(EXERCISE OBJECTIVE):
For this exercise, the lines from the one with "Task: Click the folder icon beside Open" through the final line of the data below are to be transcribed exactly, and pictures are to be skipped.

DATA TO USE: Begin

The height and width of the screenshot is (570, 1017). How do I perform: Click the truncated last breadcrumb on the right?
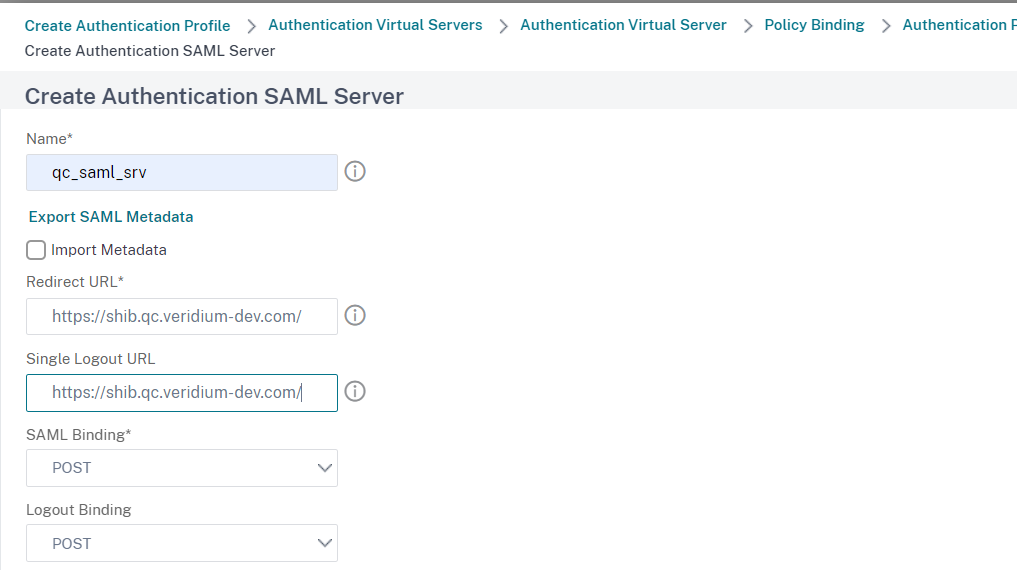pos(958,25)
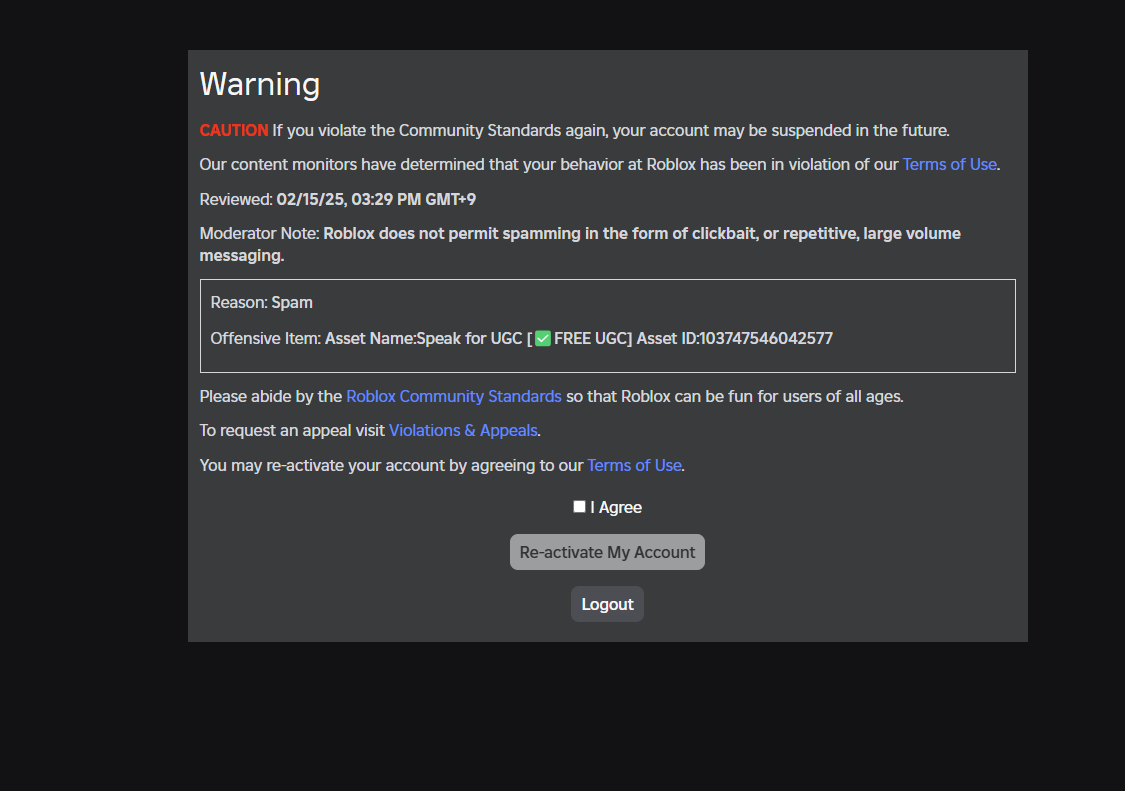Click the "Please abide by the" text
This screenshot has height=791, width=1125.
271,396
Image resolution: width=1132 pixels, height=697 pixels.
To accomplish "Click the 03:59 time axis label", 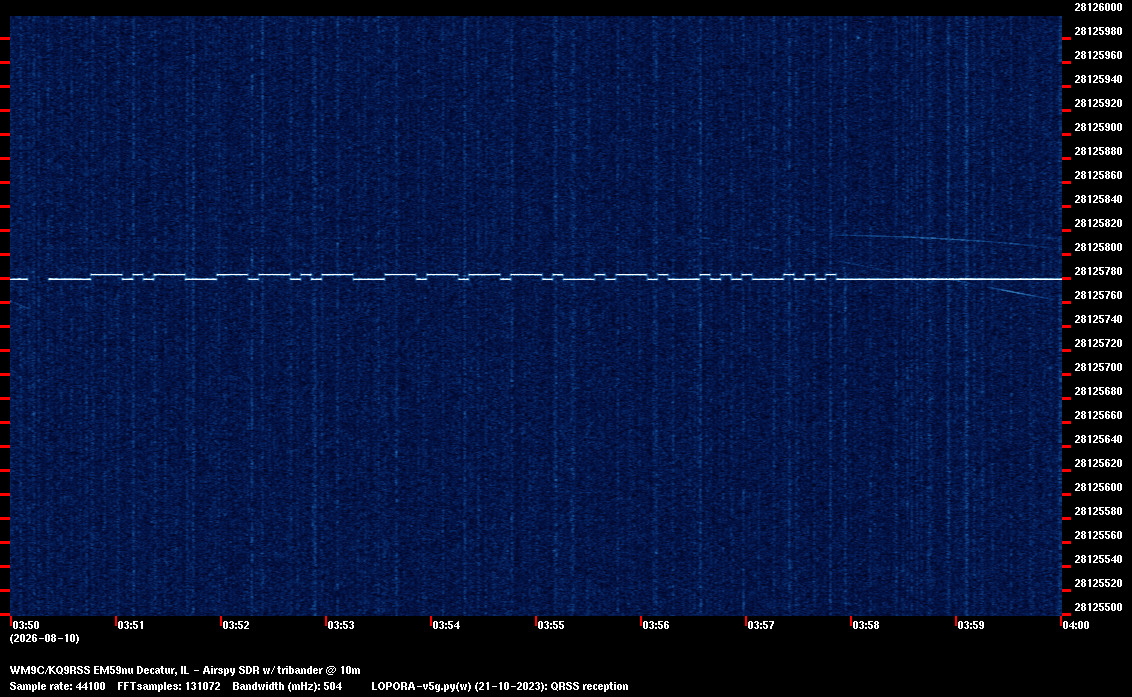I will tap(970, 625).
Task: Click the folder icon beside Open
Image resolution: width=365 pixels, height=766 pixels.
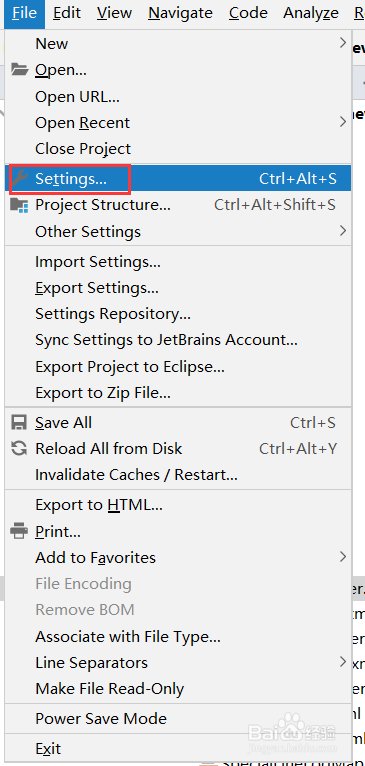Action: click(20, 70)
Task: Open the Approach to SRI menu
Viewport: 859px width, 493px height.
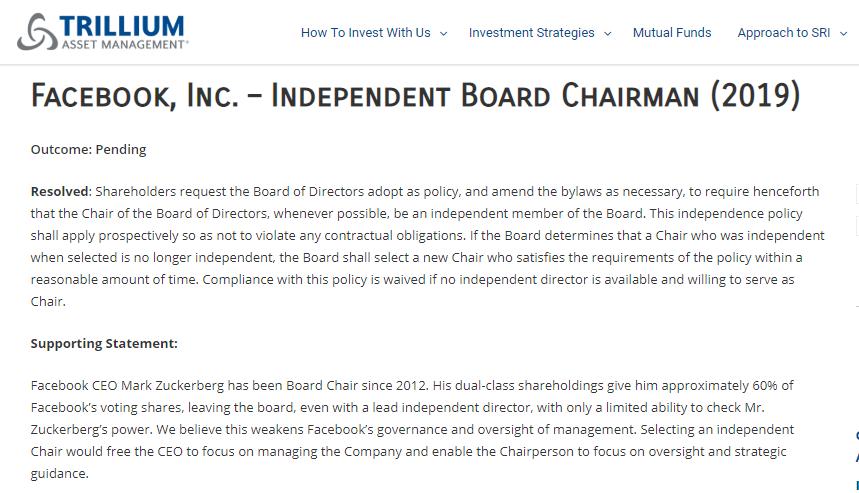Action: 783,33
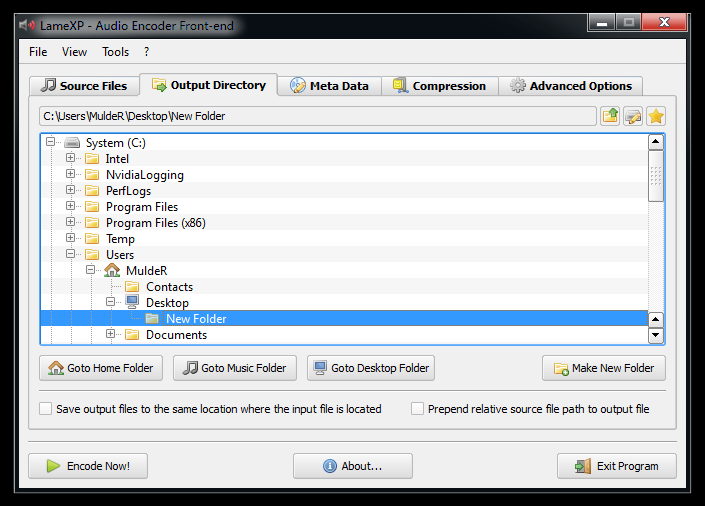Viewport: 705px width, 506px height.
Task: Click the System (C:) drive icon
Action: (72, 143)
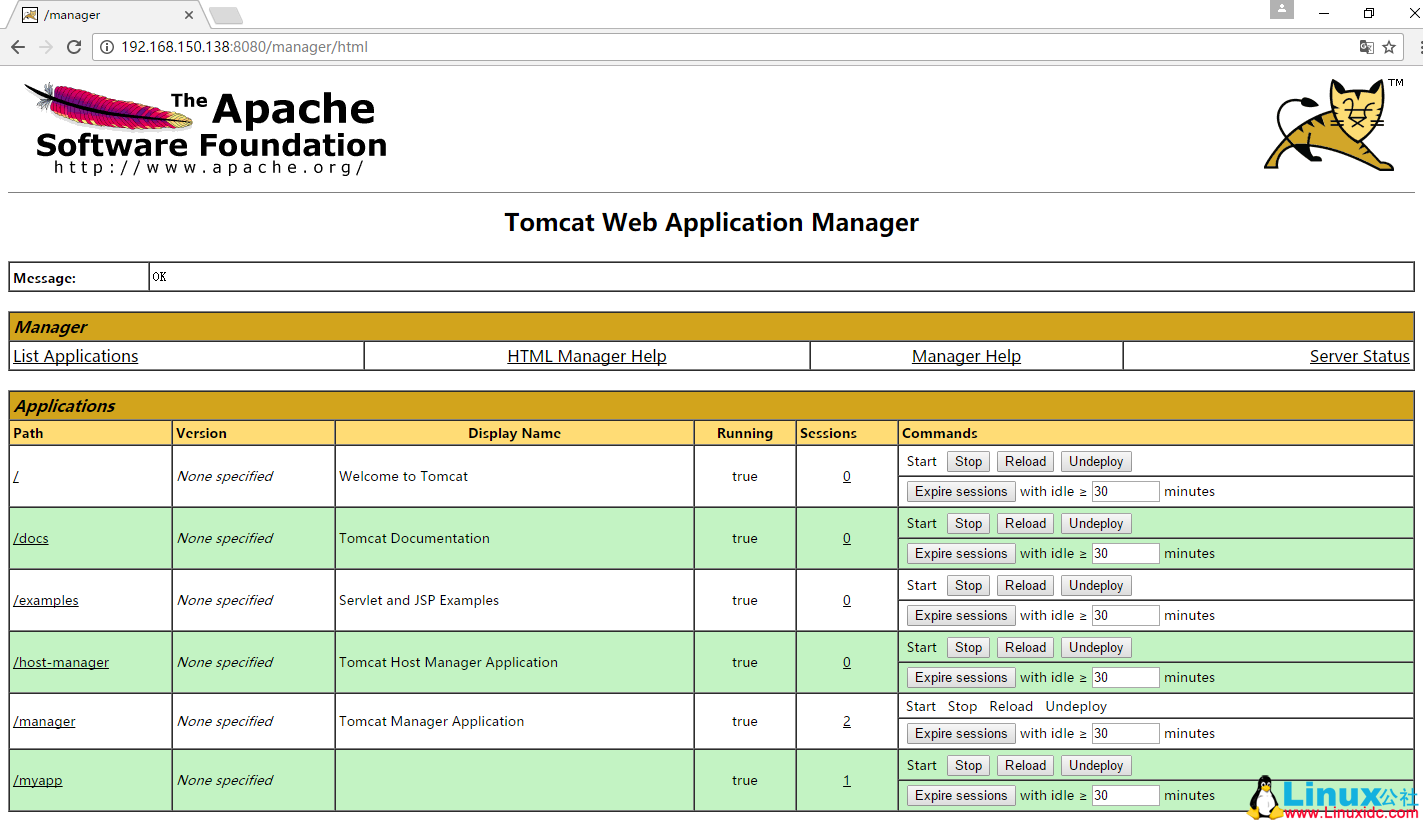The image size is (1423, 823).
Task: Bookmark this page with the star icon
Action: point(1389,47)
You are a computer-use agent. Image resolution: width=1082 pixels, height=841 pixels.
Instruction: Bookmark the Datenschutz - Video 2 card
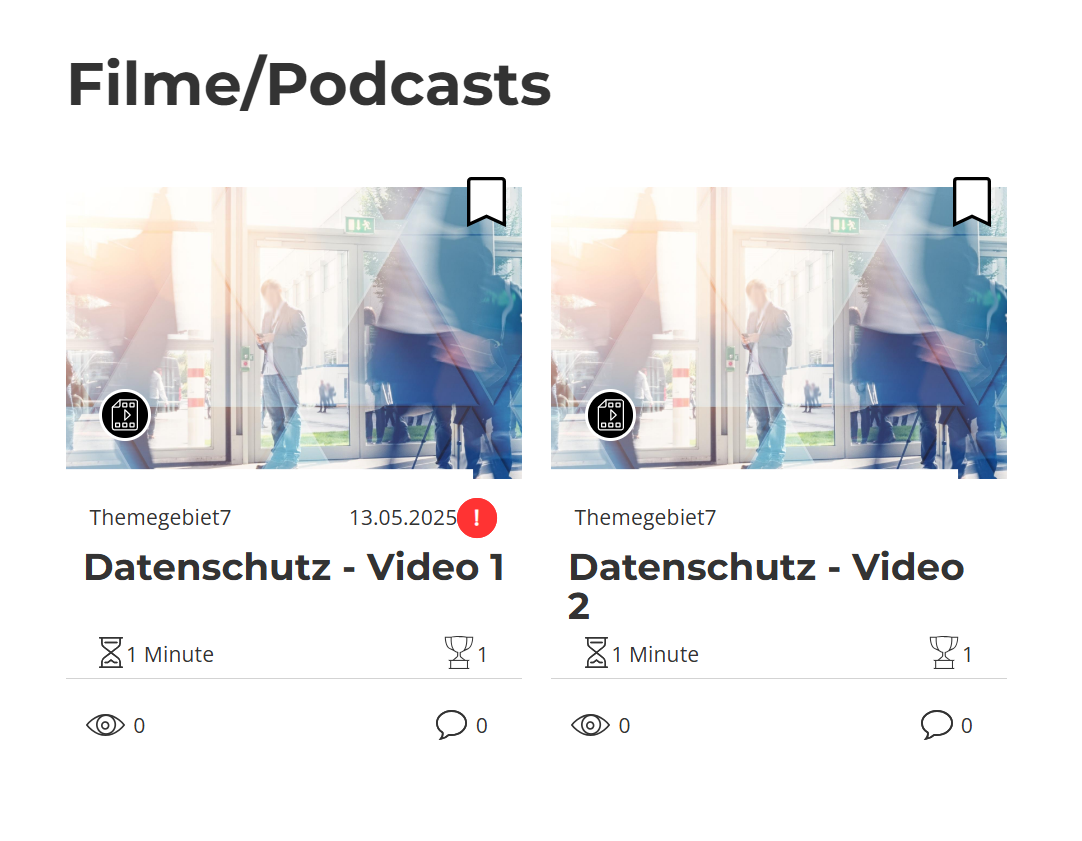[x=972, y=201]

DATA TO USE: End

(COMPLETED EXERCISE):
Task: Click the folder icon beside Open
Image resolution: width=365 pixels, height=766 pixels.
Action: click(20, 70)
Task: Open the Approach to SRI menu
Viewport: 859px width, 493px height.
Action: 783,33
Viewport: 705px width, 506px height.
Task: Click the System (C:) drive icon
Action: (72, 143)
The image size is (1423, 823).
Task: Bookmark this page with the star icon
Action: point(1389,47)
You are a computer-use agent. Image resolution: width=1082 pixels, height=841 pixels.
Instruction: Bookmark the Datenschutz - Video 2 card
[x=972, y=201]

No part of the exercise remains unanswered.